What is expected - Exact transcription of the records is required.

──────── The data ────────

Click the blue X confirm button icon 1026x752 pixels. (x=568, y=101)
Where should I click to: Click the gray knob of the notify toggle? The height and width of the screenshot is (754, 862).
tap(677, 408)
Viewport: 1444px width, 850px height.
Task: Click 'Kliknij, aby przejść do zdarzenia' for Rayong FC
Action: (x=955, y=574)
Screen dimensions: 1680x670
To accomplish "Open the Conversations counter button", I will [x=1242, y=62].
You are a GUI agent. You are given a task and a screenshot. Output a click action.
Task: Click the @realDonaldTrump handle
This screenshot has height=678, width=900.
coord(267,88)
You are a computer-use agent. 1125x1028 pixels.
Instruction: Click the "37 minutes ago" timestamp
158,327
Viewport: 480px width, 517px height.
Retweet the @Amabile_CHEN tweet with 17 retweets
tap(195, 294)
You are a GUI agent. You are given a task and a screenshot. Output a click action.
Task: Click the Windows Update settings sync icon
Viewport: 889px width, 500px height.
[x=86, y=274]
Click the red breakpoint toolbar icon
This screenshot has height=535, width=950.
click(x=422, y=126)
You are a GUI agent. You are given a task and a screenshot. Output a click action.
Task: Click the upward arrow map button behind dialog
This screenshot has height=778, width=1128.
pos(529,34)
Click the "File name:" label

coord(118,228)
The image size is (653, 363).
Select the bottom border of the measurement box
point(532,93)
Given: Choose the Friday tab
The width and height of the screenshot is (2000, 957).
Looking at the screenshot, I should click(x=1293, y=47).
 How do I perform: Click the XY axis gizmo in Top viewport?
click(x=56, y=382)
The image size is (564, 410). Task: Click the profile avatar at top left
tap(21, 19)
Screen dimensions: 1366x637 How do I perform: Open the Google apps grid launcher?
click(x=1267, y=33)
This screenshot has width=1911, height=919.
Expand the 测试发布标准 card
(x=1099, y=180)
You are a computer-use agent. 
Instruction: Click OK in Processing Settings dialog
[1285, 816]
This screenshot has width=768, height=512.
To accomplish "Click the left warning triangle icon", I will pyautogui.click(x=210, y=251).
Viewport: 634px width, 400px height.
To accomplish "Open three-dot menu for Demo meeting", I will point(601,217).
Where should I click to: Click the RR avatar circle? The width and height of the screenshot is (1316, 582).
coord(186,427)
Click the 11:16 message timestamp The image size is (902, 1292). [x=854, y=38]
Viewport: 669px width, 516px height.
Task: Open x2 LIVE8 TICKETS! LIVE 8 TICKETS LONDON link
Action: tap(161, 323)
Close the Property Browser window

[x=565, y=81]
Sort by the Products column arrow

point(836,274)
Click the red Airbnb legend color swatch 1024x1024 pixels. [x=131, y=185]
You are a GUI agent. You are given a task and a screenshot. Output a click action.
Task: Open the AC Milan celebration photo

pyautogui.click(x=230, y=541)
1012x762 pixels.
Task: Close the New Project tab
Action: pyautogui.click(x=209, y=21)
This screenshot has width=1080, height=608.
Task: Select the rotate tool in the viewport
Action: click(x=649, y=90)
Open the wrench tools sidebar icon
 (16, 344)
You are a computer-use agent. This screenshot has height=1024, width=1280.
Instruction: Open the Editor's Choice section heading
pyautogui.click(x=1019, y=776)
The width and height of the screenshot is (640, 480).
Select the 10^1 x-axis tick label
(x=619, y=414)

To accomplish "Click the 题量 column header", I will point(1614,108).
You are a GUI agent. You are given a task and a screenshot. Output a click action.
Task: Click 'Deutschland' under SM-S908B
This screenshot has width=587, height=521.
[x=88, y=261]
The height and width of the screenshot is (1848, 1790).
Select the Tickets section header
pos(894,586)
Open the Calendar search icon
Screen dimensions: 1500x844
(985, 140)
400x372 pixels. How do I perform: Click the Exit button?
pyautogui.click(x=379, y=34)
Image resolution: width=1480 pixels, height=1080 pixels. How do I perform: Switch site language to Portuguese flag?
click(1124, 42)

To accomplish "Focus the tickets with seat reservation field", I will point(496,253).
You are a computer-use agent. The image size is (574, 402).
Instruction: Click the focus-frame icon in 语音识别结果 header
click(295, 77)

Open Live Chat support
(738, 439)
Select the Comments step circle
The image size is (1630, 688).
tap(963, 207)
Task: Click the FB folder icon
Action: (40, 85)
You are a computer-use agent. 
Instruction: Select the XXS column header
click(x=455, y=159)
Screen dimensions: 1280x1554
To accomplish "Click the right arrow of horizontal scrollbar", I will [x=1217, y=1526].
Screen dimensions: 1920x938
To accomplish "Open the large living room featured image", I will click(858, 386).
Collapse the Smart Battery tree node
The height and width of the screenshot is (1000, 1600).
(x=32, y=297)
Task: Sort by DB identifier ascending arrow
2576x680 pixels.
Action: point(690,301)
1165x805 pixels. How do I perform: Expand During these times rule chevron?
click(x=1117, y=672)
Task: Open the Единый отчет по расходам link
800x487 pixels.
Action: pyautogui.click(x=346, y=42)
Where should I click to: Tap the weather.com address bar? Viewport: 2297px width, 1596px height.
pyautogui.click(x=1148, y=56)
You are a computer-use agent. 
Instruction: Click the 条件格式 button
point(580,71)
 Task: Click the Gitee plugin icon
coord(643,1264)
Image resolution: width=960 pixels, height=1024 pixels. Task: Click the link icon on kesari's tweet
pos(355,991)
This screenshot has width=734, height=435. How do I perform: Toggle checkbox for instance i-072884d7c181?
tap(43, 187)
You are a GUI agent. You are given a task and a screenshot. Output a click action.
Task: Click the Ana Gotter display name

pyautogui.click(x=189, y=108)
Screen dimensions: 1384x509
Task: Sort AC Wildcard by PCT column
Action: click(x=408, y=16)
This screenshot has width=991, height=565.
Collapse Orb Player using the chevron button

────────

Output below -
Click the blue X confirm button icon 1026x752 pixels. (x=568, y=101)
Where should I click to: Click the gray knob of the notify toggle? The height and width of the screenshot is (754, 862).
tap(677, 408)
Viewport: 1444px width, 850px height.
Task: Click 'Kliknij, aby przejść do zdarzenia' for Rayong FC
Action: (x=955, y=574)
Screen dimensions: 1680x670
To accomplish "Open the Conversations counter button", I will [x=1242, y=62].
You are a GUI agent. You are given a task and a screenshot. Output a click action.
Task: Click the @realDonaldTrump handle
This screenshot has height=678, width=900.
coord(267,88)
You are a computer-use agent. 1125x1028 pixels.
Instruction: Click the "37 minutes ago" timestamp
158,327
Viewport: 480px width, 517px height.
Retweet the @Amabile_CHEN tweet with 17 retweets
tap(195, 294)
You are a GUI agent. You are given a task and a screenshot. Output a click action.
Task: Click the Windows Update settings sync icon
Viewport: 889px width, 500px height.
[x=86, y=274]
Click the red breakpoint toolbar icon
This screenshot has height=535, width=950.
click(x=422, y=126)
You are a GUI agent. You are given a task and a screenshot. Output a click action.
Task: Click the upward arrow map button behind dialog
This screenshot has height=778, width=1128.
pos(529,34)
Click the "File name:" label

coord(118,228)
The image size is (653, 363).
Select the bottom border of the measurement box
point(532,93)
Given: Choose the Friday tab
The width and height of the screenshot is (2000, 957).
Looking at the screenshot, I should click(x=1293, y=47).
 How do I perform: Click the XY axis gizmo in Top viewport?
click(x=56, y=382)
The image size is (564, 410). Task: Click the profile avatar at top left
tap(21, 19)
Screen dimensions: 1366x637 How do I perform: Open the Google apps grid launcher?
click(x=1267, y=33)
This screenshot has width=1911, height=919.
Expand the 测试发布标准 card
(x=1099, y=180)
You are a computer-use agent. 
Instruction: Click OK in Processing Settings dialog
[1285, 816]
This screenshot has width=768, height=512.
To accomplish "Click the left warning triangle icon", I will pyautogui.click(x=210, y=251).
Viewport: 634px width, 400px height.
To accomplish "Open three-dot menu for Demo meeting", I will point(601,217).
Where should I click to: Click the RR avatar circle? The width and height of the screenshot is (1316, 582).
coord(186,427)
Click the 11:16 message timestamp The image size is (902, 1292). [x=854, y=38]
Viewport: 669px width, 516px height.
Task: Open x2 LIVE8 TICKETS! LIVE 8 TICKETS LONDON link
Action: tap(161, 323)
Close the Property Browser window

[x=565, y=81]
Sort by the Products column arrow

point(836,274)
Click the red Airbnb legend color swatch 1024x1024 pixels. [x=131, y=185]
You are a GUI agent. You are given a task and a screenshot. Output a click action.
Task: Open the AC Milan celebration photo

pyautogui.click(x=230, y=541)
1012x762 pixels.
Task: Close the New Project tab
Action: pyautogui.click(x=209, y=21)
This screenshot has width=1080, height=608.
Task: Select the rotate tool in the viewport
Action: click(x=649, y=90)
Open the wrench tools sidebar icon
 (16, 344)
You are a computer-use agent. This screenshot has height=1024, width=1280.
Instruction: Open the Editor's Choice section heading
pyautogui.click(x=1019, y=776)
The width and height of the screenshot is (640, 480).
Select the 10^1 x-axis tick label
(x=619, y=414)

To accomplish "Click the 题量 column header", I will point(1614,108).
You are a GUI agent. You are given a task and a screenshot. Output a click action.
Task: Click 'Deutschland' under SM-S908B
This screenshot has width=587, height=521.
[x=88, y=261]
The height and width of the screenshot is (1848, 1790).
Select the Tickets section header
pos(894,586)
Open the Calendar search icon
Screen dimensions: 1500x844
(985, 140)
400x372 pixels. How do I perform: Click the Exit button?
pyautogui.click(x=379, y=34)
Image resolution: width=1480 pixels, height=1080 pixels. How do I perform: Switch site language to Portuguese flag?
click(1124, 42)

To accomplish "Focus the tickets with seat reservation field", I will point(496,253).
You are a computer-use agent. The image size is (574, 402).
Instruction: Click the focus-frame icon in 语音识别结果 header
click(295, 77)

Open Live Chat support
(738, 439)
Select the Comments step circle
The image size is (1630, 688).
tap(963, 207)
Task: Click the FB folder icon
Action: (40, 85)
You are a computer-use agent. 
Instruction: Select the XXS column header
click(x=455, y=159)
Screen dimensions: 1280x1554
To accomplish "Click the right arrow of horizontal scrollbar", I will [x=1217, y=1526].
Screen dimensions: 1920x938
To accomplish "Open the large living room featured image", I will click(858, 386).
Collapse the Smart Battery tree node
The height and width of the screenshot is (1000, 1600).
(x=32, y=297)
Task: Sort by DB identifier ascending arrow
2576x680 pixels.
Action: point(690,301)
1165x805 pixels. How do I perform: Expand During these times rule chevron?
click(x=1117, y=672)
Task: Open the Единый отчет по расходам link
800x487 pixels.
Action: pyautogui.click(x=346, y=42)
Where should I click to: Tap the weather.com address bar? Viewport: 2297px width, 1596px height.
pyautogui.click(x=1148, y=56)
You are a computer-use agent. 
Instruction: Click the 条件格式 button
point(580,71)
 Task: Click the Gitee plugin icon
coord(643,1264)
Image resolution: width=960 pixels, height=1024 pixels. Task: Click the link icon on kesari's tweet
pos(355,991)
This screenshot has width=734, height=435. How do I perform: Toggle checkbox for instance i-072884d7c181?
tap(43, 187)
You are a GUI agent. You are given a task and a screenshot. Output a click action.
Task: Click the Ana Gotter display name

pyautogui.click(x=189, y=108)
Screen dimensions: 1384x509
Task: Sort AC Wildcard by PCT column
Action: click(x=408, y=16)
This screenshot has width=991, height=565.
Collapse Orb Player using the chevron button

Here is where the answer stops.